2,993 people died in the attacks of September 11, and when mourning them it’s important to consider that not all were Americans. As an economic center, as one of the most ethnically diverse cities on the planet and as home to the U.N. the attack on New York was an attack on the world. Yes, it was a terrible wake up call to America and brought home the reality of terrorism, but we were not unique. In fact, we were one of the last major countries in the world to have been subject to a terrorist attack from outside elements. While 9/11 may have been the day our luck ran out, we didn’t have to make it exclusively about us.

We’d be fooling ourselves to think those who died on 9/11 will be the last victims of al Qaeda within our own borders. More attacks are inevitable. But there is a difference between killing some of us and destroying the principles that our country was founded upon. Only we can do the latter, and in the course of five years we’ve done quite well.
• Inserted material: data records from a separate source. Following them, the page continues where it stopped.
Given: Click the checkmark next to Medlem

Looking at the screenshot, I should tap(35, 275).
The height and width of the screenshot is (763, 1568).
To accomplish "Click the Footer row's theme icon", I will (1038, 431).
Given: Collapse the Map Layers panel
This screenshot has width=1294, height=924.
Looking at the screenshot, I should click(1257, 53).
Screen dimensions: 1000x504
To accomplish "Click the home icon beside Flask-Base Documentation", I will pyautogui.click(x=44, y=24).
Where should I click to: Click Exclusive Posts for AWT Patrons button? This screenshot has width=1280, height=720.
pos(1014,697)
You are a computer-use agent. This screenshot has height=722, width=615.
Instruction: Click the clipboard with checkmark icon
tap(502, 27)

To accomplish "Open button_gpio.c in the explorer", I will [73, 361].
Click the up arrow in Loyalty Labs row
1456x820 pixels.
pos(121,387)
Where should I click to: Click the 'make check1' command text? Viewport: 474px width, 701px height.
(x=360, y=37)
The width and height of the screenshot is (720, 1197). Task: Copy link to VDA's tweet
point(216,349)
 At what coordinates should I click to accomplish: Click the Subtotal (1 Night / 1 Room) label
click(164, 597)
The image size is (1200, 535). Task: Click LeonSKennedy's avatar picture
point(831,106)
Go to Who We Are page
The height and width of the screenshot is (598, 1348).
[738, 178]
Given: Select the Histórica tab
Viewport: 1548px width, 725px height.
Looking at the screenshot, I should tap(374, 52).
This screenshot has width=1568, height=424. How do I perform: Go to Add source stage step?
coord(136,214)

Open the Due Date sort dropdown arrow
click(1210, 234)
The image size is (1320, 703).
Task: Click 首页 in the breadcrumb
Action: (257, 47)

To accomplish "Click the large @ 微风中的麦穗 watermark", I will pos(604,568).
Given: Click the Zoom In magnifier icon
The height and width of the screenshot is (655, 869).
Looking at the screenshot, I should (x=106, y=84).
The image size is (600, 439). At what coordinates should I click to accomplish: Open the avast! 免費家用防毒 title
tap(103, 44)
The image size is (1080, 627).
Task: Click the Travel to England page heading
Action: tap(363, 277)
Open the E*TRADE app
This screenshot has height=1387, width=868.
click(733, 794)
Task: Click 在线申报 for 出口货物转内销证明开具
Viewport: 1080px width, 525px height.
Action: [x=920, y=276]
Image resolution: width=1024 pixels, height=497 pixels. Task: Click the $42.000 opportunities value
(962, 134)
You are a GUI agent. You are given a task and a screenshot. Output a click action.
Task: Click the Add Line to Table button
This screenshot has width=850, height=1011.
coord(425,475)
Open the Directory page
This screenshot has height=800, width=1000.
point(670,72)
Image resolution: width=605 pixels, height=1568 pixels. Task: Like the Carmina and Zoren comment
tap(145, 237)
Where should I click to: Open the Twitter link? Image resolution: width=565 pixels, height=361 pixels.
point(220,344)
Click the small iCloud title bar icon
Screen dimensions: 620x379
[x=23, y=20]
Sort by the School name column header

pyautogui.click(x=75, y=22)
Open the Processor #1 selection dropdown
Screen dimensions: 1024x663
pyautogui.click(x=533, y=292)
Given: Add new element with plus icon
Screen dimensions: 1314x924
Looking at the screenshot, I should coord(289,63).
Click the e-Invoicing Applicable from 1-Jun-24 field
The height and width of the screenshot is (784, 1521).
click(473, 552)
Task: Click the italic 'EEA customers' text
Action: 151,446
Beyond the loss of life, we have also lost the ability to stand before the nations of the world with any shred of legitimacy as an example and freedom and justice. Instead, we are now among the nations whose governments believe pre-emptive attack is justified, who consider due process a privilege, the Geneva Conventions a matter of convenience, propaganda and fear an acceptible means for gaining public support, and who do not believe government leaders are accountable to the laws they are supposed to uphold. Of course, many will say that these principles fell by the wayside long ago, and they’re partially right. It would be naïve to think that our image has not become tarnished over time. Nevertheless, there has never been an administration which has held these principles (and their adherents) in such disregard and with such contempt.

How we responded to the 21st Century's "announcement of itself" would define our future. Our actions in the subsequent years strongly indicates that al Qaeda doesn’t need to attack us again. We’ve already lost and are no different than those we once considered our worst enemies.

Where once we found strength in knowing that we had nothing to fear but fear itself, we now have nothing to fear but ourselves.